При этом он лично заботился о тем, чтобы все его если и не уважали, то хотя бы боялись. Поведение выскочки и все более высокомерные манеры явно свидетельствовали о скрытой неуверенности. Современник, живший в Риме, писал: «Вы не можете представить, с какой спесью и высокомерием он меня принимал. Он поклялся жизнью и смертью, что взойдет на Капитолий. При этом он в гневе зубами разорвал документ, который держал в руке». Было это действительным проявлением буйного темперамента, или он специально решил произвести впечатление на собеседника и нагнать на него страху, остается неясным. Столь же высокомерную и бурную манеру вести себя он проявил и по отношению к французским дипломатам, когда воскликнул примерно следующее: «То, что я сделал до сих пор, ничего не значит. Моя карьера только начинается».
И действительно, он на собственный страх и риск двинулся на Вену, дошел до Земмеринга, после чего 18 апреля 1797 года заключил Леобенское перемирие, а затем 17 октября 1797 года заключил мирный договор в Кампоформио — опять же самоуправно и вопреки намерениям Директории. Этим он дал понять «адвокатам, сидящим в Директории», что не намерен далее следовать их указаниям: «Я почувствовал вкус к власти и уже не могу от нее отказаться». Жажда славы и власти — одна из главных сил, двигавших Бонапартом в его грядущих свершениях, раз и навсегда пробудилась к жизни. Пусть даже достигнутое еще далеко его не удовлетворяло, но, покидая Италию, он в разговоре с Бурьеном все же высказал определенную удовлетворенность: «Еще пара таких походов, и скромное местечко в памяти потомков нам обеспечено».
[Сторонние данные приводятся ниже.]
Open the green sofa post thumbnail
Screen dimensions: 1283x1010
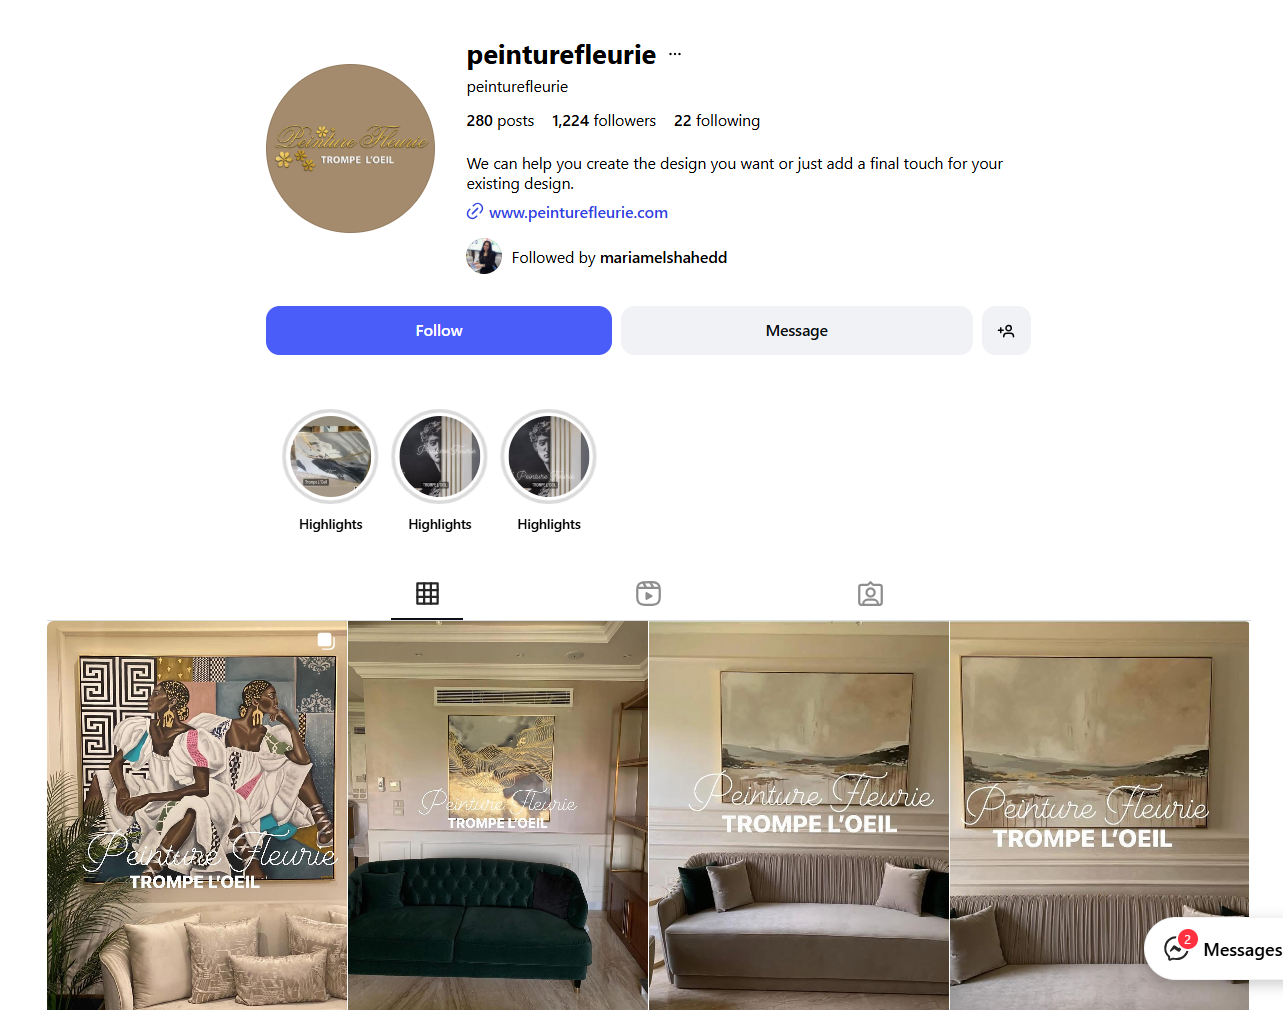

Известная и довольно умная мадам де Сталь оказалась дальновиднее многих мужчин в современной ей Франции и лучше других разглядела сущность Бонапарта, с триумфом встреченного Парижем. Вот что она написала после личной встречи с ним: «Я видела многих незаурядных людей, в том числе и необузданные натуры, но тот ужас, который исходит на меня от этого человека, есть нечто особенное. Он не красив и не уродлив, не мягок и не жесток… Он и больше, и в то же время меньше, чем человек… Его существо, дух, язык отмечены печатью чего-то чужеродного, и если речь идет о том, чтобы завоевать симпатии французов, то это скорее преимущество… Он ненавидит не более, чем любит, для него существует только он сам, все прочие — не более чем номера. Великий шахматист, для которого человечество — противник, которому нужно объявить шах и маг… Он презирает ту нацию, восхищения которой добивается. В его потребности ввергнуть человечество в изумление отсутствует искра воодушевления… В его присутствии я ни разу не смогла свободно вздохнуть».